Tags: Hamster, Scary Love, Smell
Can’t find the words to tell you how this took me back in time today, Mother’s Day.
This is SO true! Object of love versus bearer of love, this says it all. I’m going to send this to my mom.
“In my present life, I have a three-year old who pretends to be a mouse named ‘Cheese.’ Her care is never an after-thought. I live and breathe to keep her happy and comfortable. She is at the forefront of my mind even in the absence of consciousness. When she calls out in the night, my feet hit the ground before the second ‘m’ in mom is launched from her lips. Having a child places your heart outside your body for the rest of your life. I’ve called this feeling ’scary love’ ever since the day I brought my daughter home, terrified of the greatest potential for loss I had ever encountered. Not hamster-sized. This is big love…”

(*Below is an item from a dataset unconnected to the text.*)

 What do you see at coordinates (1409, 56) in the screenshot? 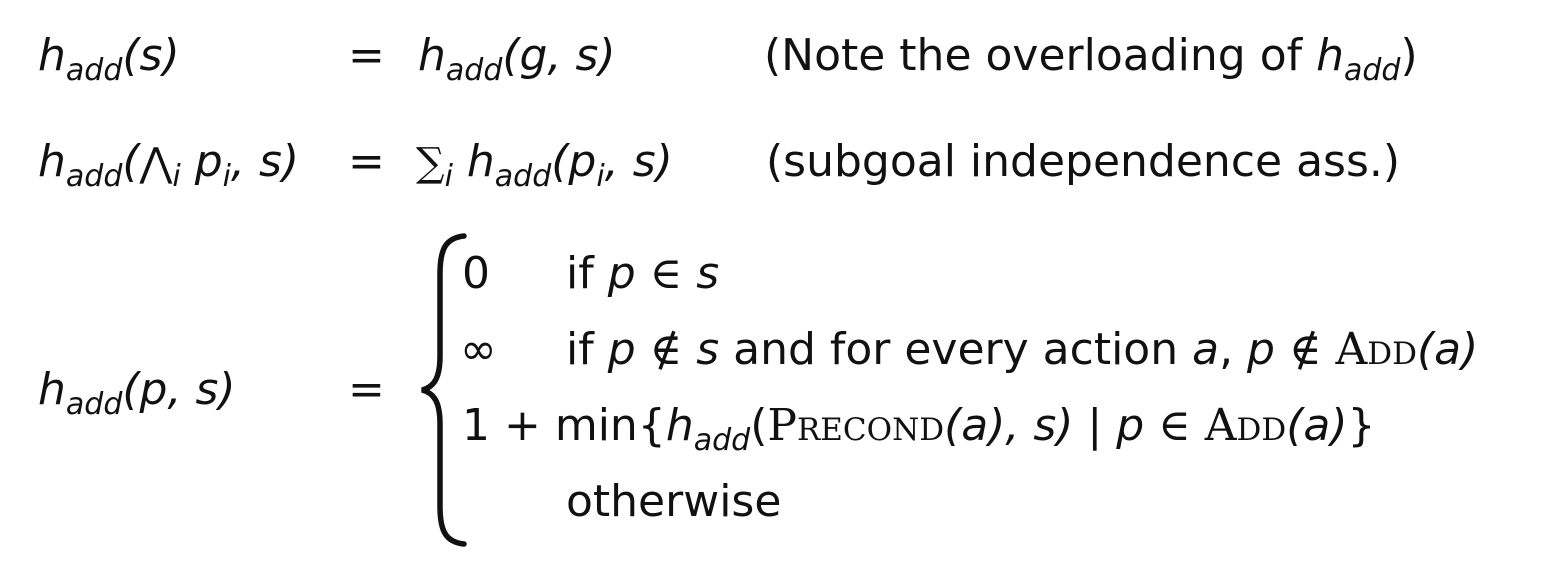
I see `row1-note-close: )` at bounding box center [1409, 56].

What a remarkable passage. And what a *remarkable* sentence: “Having a child places your heart outside your body for the rest of your life.” I am childless but this one sentence alone of yours opens up to me a more profound view of the joys and terrors of parenthood than I could ever learn from books or know personally. What luck to have stumbled* across this. I will share this with as many people as I know would appreciate it. And as many who wouldn’t—some seed on barren ground always survives and grows. Profoundly, thank you.
*you could not guess and you won’t believe what brought me to this site. As a joke on a friend, I was googling ‘grotesque emoticons’—no, *really*!—hoping for some adolescent snigger-worthy monster/vamp/zombie stuff, and found this blog. The writing’s sharply perspective and so read more and…wow.
Micheal, I am thrilled you stumbled upon Pony. The way it happened inspires me to keep creatively tagging my posts. Please do share my site with anyone and everyone. We bloggers love site traffic. In the interest of full disclosure, I think you may be my first non-friend/family member to read this. In fact you are. Did I say I was thrilled? I am elated. You have made my month. I will write more soon. Promise. Oh, and I do hope to make it to the Vancouver airport eventually. Peace.